Se as empresas entregarem, de fato, curvas exponenciais e dobrarem receita por alguns trimestres subsequentes, como algumas têm feito, então ficará óbvio, a posteriori e sob o viés de retrospectiva, que não havia bolha alguma. Caso contrário, todos serão taxados de grandes idiotas por não terem percebido a exuberância irracional.

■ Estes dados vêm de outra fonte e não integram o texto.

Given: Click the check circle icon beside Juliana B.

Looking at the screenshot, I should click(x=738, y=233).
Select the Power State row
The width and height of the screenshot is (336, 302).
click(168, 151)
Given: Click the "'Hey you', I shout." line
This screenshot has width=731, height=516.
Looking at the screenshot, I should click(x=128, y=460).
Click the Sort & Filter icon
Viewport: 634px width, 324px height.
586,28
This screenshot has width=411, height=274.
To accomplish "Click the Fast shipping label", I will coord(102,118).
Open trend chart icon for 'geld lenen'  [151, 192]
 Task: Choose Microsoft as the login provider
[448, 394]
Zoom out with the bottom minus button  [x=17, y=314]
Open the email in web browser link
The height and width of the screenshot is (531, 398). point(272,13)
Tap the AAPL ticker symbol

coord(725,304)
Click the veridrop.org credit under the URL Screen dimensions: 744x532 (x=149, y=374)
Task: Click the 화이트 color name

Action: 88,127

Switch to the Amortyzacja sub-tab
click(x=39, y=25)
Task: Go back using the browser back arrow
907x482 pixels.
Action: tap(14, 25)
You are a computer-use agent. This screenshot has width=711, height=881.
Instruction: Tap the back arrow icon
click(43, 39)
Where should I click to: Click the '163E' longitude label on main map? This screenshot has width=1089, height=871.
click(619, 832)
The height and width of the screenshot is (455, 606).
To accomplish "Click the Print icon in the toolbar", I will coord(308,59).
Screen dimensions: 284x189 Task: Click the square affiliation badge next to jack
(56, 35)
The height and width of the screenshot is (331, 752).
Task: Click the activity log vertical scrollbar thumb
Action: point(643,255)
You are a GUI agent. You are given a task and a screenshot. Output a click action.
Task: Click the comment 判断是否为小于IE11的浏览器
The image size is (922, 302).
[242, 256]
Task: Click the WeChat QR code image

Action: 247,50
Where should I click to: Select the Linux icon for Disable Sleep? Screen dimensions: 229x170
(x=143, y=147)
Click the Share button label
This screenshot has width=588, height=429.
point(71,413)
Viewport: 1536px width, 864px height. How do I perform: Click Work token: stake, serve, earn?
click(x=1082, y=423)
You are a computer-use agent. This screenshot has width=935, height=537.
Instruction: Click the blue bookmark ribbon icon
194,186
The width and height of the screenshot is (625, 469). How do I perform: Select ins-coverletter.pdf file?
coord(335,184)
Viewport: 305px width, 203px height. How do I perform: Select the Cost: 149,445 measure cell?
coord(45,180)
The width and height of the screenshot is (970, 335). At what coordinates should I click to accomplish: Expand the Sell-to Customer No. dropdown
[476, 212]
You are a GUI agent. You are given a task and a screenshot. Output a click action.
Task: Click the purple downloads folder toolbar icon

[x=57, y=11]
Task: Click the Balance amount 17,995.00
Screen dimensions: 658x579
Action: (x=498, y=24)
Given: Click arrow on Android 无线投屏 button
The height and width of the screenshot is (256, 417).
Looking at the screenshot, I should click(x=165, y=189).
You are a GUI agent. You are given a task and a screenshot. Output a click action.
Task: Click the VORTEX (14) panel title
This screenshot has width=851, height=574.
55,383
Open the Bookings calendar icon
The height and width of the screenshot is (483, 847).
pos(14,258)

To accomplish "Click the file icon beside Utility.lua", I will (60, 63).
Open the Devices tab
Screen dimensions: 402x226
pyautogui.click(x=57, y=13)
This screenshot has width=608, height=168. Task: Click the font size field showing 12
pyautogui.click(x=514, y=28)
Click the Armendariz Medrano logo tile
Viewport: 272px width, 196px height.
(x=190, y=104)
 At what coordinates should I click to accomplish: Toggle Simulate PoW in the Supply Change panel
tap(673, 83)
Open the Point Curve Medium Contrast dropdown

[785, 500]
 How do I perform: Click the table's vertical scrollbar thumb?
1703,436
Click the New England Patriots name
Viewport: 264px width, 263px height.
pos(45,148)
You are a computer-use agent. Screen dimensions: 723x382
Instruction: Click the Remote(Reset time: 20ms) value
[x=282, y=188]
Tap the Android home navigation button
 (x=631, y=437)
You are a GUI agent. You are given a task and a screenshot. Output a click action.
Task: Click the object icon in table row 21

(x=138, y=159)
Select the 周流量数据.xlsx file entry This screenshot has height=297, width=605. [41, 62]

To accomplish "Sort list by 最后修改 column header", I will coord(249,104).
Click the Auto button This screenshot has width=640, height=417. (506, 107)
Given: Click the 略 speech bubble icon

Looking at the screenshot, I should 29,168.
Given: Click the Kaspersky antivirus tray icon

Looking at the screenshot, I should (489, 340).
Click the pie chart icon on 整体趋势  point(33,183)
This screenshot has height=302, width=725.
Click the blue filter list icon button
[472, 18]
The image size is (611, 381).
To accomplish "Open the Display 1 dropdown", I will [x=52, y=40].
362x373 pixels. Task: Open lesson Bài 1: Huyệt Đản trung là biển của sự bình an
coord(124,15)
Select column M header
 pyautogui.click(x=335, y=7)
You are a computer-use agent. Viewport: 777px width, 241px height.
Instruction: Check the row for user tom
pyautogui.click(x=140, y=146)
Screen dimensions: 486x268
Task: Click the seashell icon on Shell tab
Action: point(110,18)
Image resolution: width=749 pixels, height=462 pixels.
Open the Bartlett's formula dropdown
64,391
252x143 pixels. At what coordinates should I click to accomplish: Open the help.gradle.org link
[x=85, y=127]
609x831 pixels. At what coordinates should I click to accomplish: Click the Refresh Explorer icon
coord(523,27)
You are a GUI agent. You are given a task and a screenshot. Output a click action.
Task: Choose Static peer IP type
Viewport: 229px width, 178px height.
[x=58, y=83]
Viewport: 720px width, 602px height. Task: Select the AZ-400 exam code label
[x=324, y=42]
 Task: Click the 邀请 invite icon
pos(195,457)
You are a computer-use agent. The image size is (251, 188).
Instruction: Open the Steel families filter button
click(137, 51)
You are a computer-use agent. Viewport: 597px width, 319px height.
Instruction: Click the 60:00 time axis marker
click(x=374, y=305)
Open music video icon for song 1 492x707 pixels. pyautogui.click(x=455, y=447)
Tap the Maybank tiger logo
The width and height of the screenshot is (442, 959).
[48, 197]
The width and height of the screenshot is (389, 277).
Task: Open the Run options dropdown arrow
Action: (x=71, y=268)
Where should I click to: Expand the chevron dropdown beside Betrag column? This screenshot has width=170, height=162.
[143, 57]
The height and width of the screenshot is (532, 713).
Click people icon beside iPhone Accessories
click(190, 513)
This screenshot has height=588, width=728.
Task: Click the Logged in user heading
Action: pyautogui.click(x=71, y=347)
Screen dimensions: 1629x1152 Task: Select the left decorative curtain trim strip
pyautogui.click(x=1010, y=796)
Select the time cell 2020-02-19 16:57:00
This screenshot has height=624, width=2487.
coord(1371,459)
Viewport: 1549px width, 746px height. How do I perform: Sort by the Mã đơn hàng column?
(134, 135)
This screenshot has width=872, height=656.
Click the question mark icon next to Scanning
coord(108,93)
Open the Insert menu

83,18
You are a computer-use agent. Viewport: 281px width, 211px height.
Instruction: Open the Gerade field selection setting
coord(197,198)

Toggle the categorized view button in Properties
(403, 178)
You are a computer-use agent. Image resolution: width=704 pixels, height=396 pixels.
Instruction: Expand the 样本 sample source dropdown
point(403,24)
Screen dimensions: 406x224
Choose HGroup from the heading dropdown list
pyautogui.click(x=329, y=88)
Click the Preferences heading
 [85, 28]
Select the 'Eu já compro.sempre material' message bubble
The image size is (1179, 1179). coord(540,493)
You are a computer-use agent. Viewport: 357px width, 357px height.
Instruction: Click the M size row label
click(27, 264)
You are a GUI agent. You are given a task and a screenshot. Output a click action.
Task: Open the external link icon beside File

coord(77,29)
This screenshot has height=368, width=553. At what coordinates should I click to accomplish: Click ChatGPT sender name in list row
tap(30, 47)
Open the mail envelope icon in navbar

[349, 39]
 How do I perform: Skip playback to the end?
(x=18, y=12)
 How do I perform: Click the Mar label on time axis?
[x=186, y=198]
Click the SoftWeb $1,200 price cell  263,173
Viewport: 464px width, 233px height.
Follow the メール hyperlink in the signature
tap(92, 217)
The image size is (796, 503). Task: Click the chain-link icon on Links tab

Assim, além da proposta de valuation de ontem, outra me veio à cabeça: e se, em vez de uma abordagem individual, microeconômica e idiossincrática aplicada a cada caso, desse lugar para uma proposta de tratar todos esses casos quase como opções fora do dinheiro, trazendo a ideia talebiana do Barbell Strategy para o lado de ativos muito arriscados (pouco dinheiro em muito risco, dispersos numa estratégia 1/N, em que N tende ao infinito), que, em termos práticos, não difere muito da proposta de vários private equities.
Pragmaticamente, se você separar uma parte de seu portfólio, digamos 10-15% para comprar cinco desses cases considerados exponenciais, basta que um ou dois deles acabem dando certo.
É quase como se você mesmo criasse o seu próprio private equity. Você sabe que várias das suas investidas vão dar errado, mas uma ou outra multiplicação por 10x vai pagar a conta consolidada.
Essa é uma ideia talebiana que pode dar bastante dinheiro. Seria isso um evento raro?
Três coisas da velha economia agora, só para não dizer que não falei das flores:
1 — A Rio Tinto publicou guidande de produção hoje. Apesar de o minério de ferro ter caído, com atribuições de que se trata de preocupação com possível aumento dos embarques para a China, não vi substancial elevação de oferta. Some-se ao prognóstico semelhante para Vale (VALE3) e BHP e veremos dificuldades em responder ao aumento da demanda asiática.
O governo chinês já chegou a tentar comprar um pedaço de Carajás. Pediu preço e tudo. Claro que isso me parece inviável de acontecer, mas mostra um pouco do que a Vale representa. A 3,5x Ebitda, com minério pressionado e potencialmente superando Brumadinho no curtíssimo prazo, Vale é uma grande compra.
2 — Você não consegue entender o case da 3R Petroleum (RRRP3) se não entender a própria Petrobras (PETR3;PETR4). A estatal não é feita para operar o varejo, poços pequenos e médios e onshore. Os poços de que a Petrobras está se desfazendo podem ser simplesmente maravilhosos nas mãos de gente que sabe operar.
3 — Repare no quanto foi gerado de ágio na operação entre Intermédica (GNDI3) e Hapvida (HAPV3). Curto e grosso, quem paga essa operação é o governo. Vai ficar por anos sem pagar imposto, no equivalente para fazer as aquisições necessárias para continuar jantando a Unimed. Com isso, a empresa vai pular de 17% para 30% de share. Não dá para competir. Apenas isso.